In principle we have two problems, the first a hypothesis-testing problem, and the second a confidence interval problem.
For the hypothesis testing, the null hypothesis is that the probability of "success" (a $2$ or a $4$) is $\frac{1}{3}$. Under that hypothesis, the number $X$ nof successes in $9000$ independent trials has binomial distribution, $n=9000$, $p=\frac{1}{3}$.
This binomial has mean $np=3000$ and variance $np(1-p)=2000$. Since $n$ is very large, and $p$ is not close to either $0$ or $1$, probabilities for $X$ are well-approximated by probabilities for the normal distribution, mean $3000$, variance $2000$. So the standard deviation is about $44.72$. Our actual result of $3240$ is about $\frac{3240-3000}{44.72}$ stahdard deviation units up from the mean under the null hypothesis. Calculation shows that the result is about $5.36$ standard deviation units up from the mean. That is an enormous number of standard deviation units: A result of $3240$ or more successes for all practical purposes cannot happen with fair dice.
For the confidence interval for $p$, the probability of success, again we use the normal approximation.

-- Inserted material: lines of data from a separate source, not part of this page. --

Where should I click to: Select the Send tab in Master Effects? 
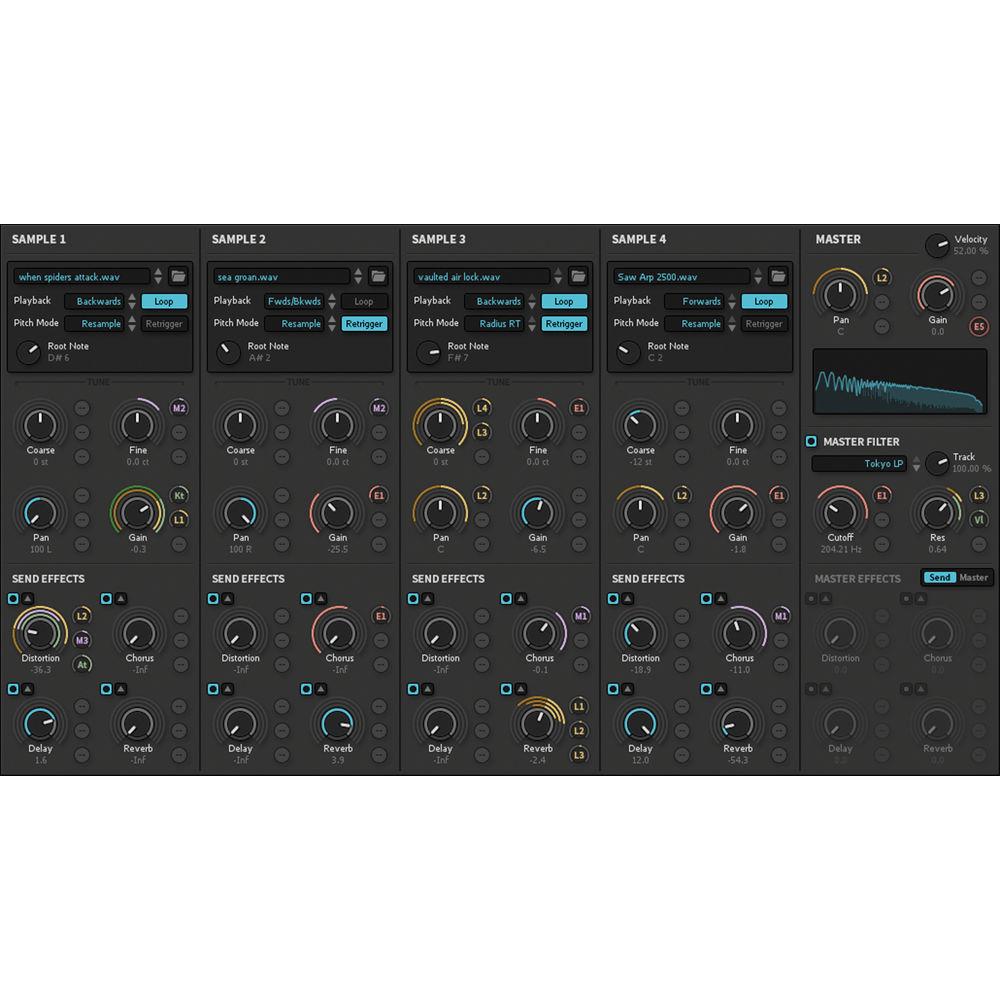pos(941,577)
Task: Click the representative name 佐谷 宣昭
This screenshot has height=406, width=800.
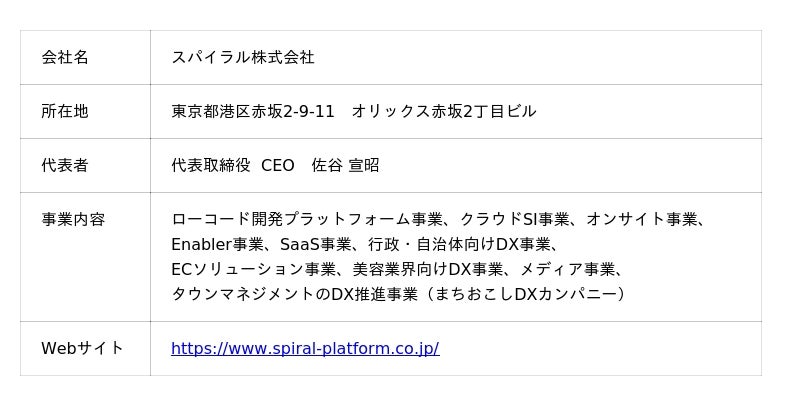Action: pyautogui.click(x=345, y=166)
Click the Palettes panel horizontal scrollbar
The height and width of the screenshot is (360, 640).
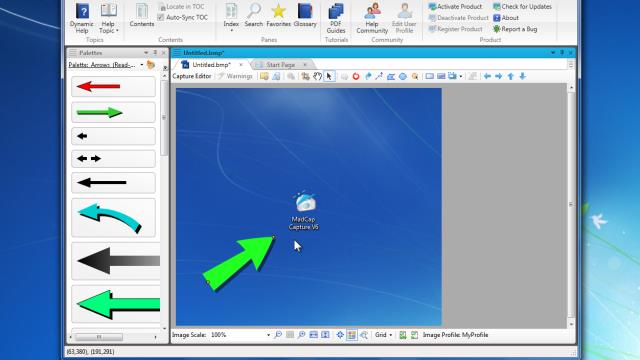[113, 337]
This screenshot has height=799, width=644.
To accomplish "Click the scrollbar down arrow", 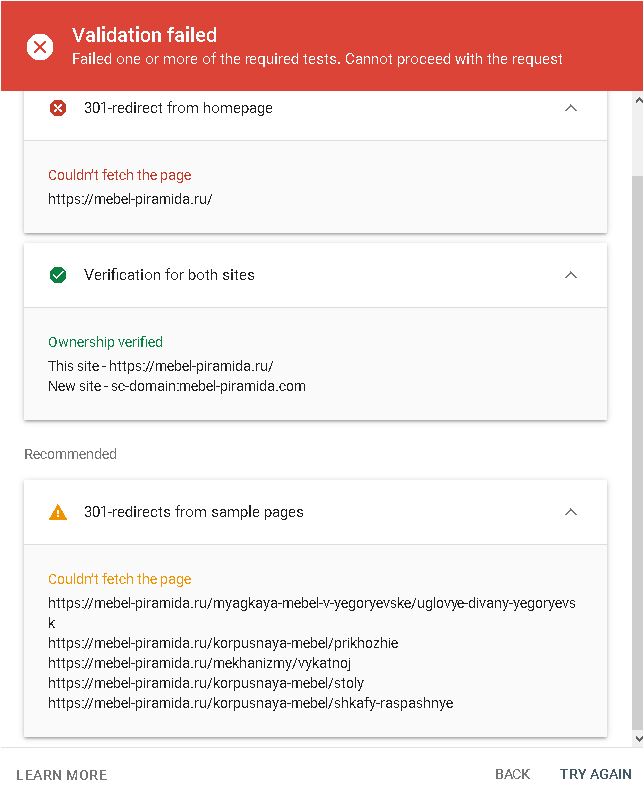I will pos(637,739).
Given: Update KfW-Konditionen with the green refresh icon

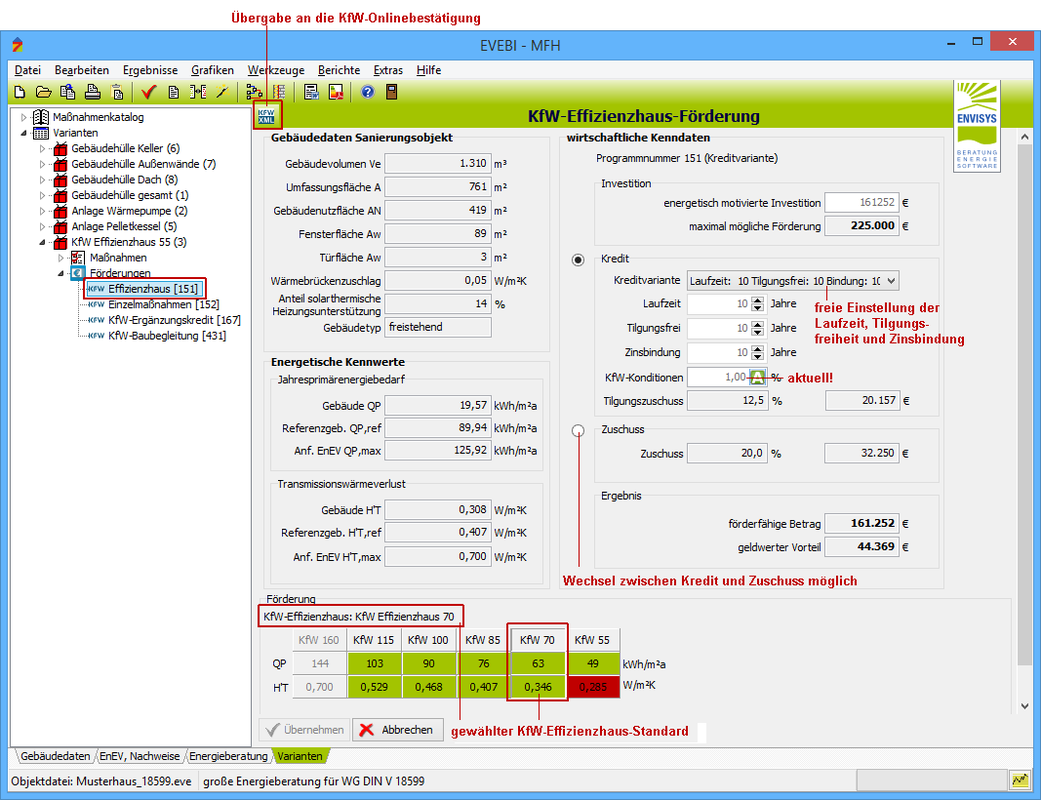Looking at the screenshot, I should (758, 377).
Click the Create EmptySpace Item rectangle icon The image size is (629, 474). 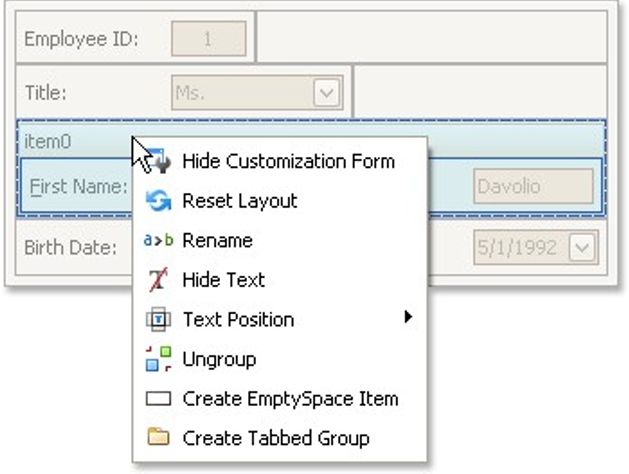click(x=158, y=399)
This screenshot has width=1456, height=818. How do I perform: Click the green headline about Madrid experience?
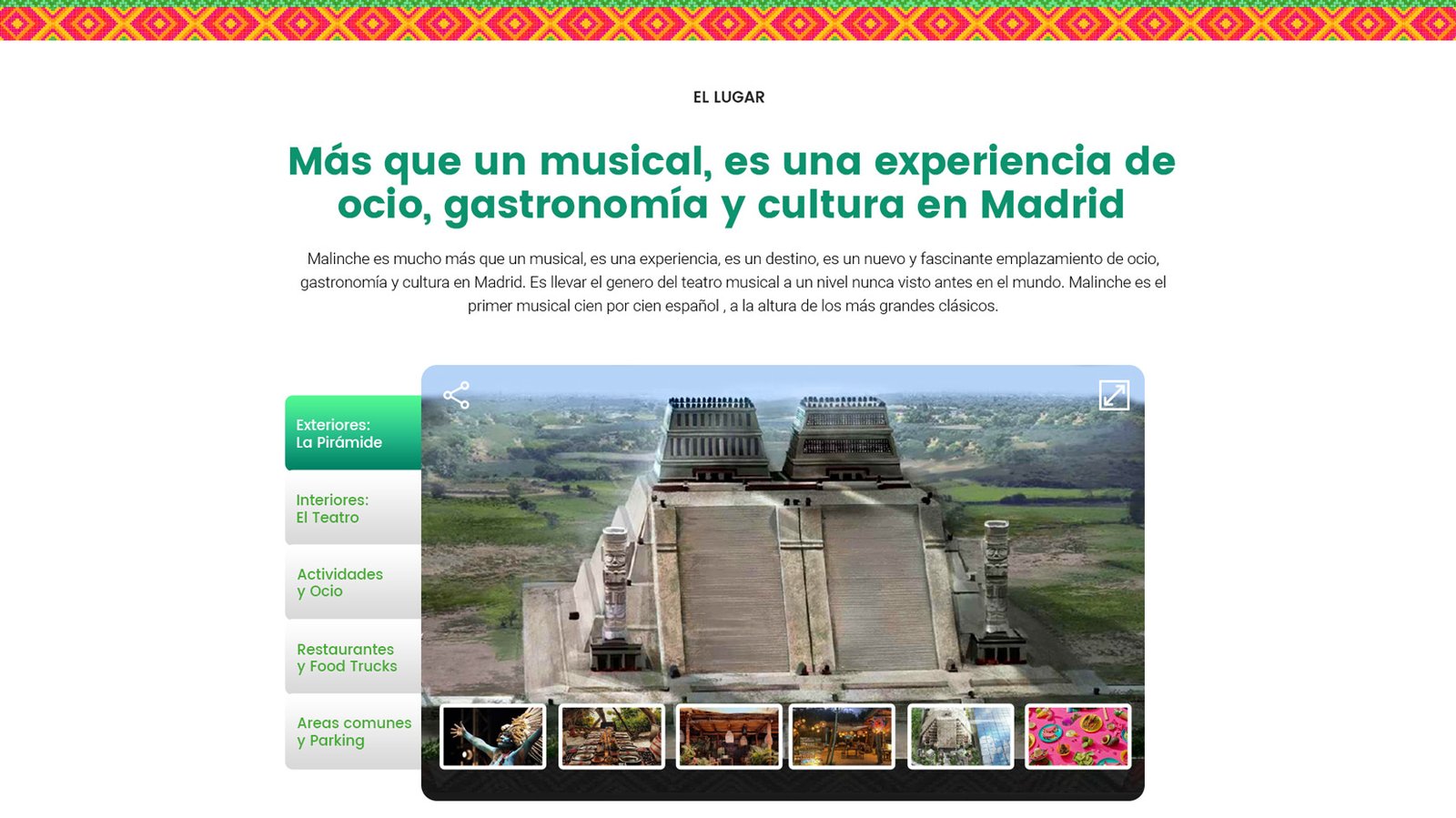tap(731, 183)
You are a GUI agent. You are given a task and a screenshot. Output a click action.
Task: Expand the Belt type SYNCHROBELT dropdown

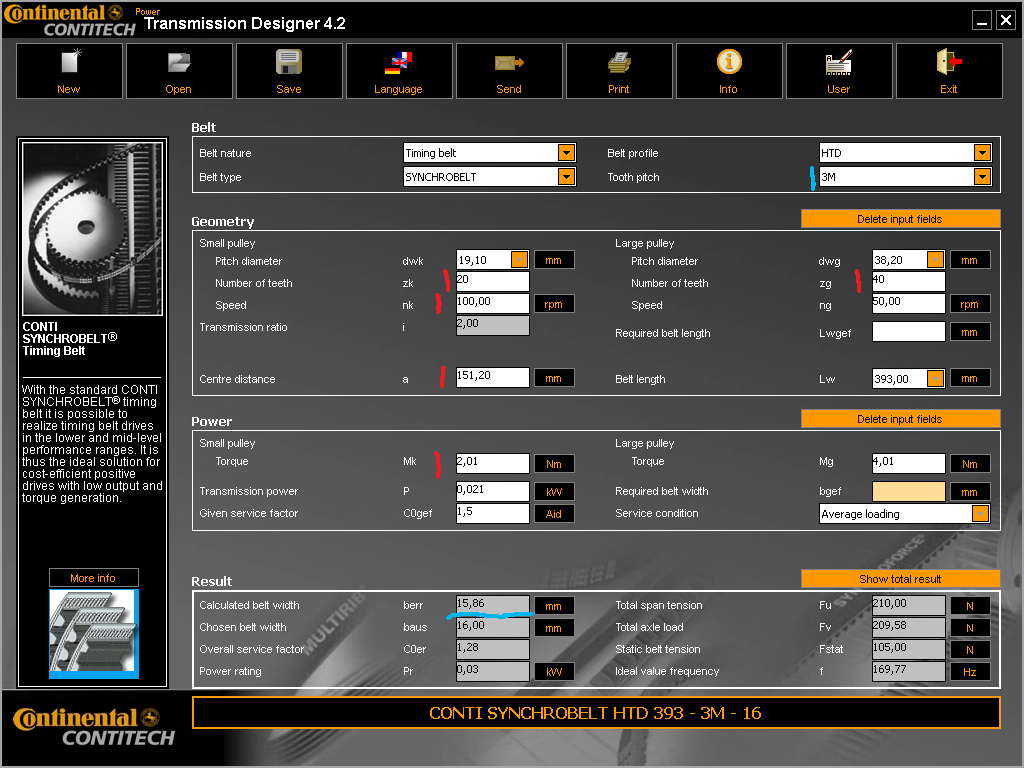click(x=567, y=177)
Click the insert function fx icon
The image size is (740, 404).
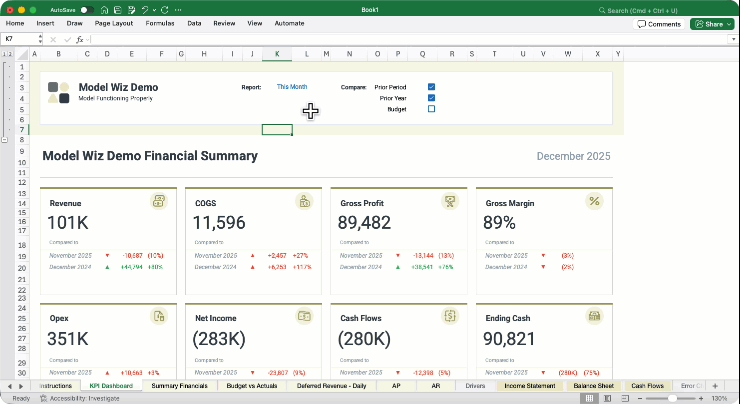80,39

The sample mean $\frac{X}{9000}$ can be assumed to be normally distributed, with standard deviation
$$s=\frac{a(1-a)}{\sqrt{9000}},\tag{1}$$
where $a=\frac{3240}{9000}$.
The number obtained using (1) is not necessarily the true standard deviation of $\frac{X}{9000}$, but it is good enough, particularly since $\sqrt{x(1-x)}$ is quite insensitive to smallish changes in $x$ when $x$ is not very far from $\frac{1}{2}$.
Unless there is good reason not to, one might as well go for a $95\%$ confidence interval. This will be the interval
$$\frac{3240}{9000}-1.96 s \le p \le \frac{3240}{9000}+1.96 s,$$
where $s$ is the number obtained in (1).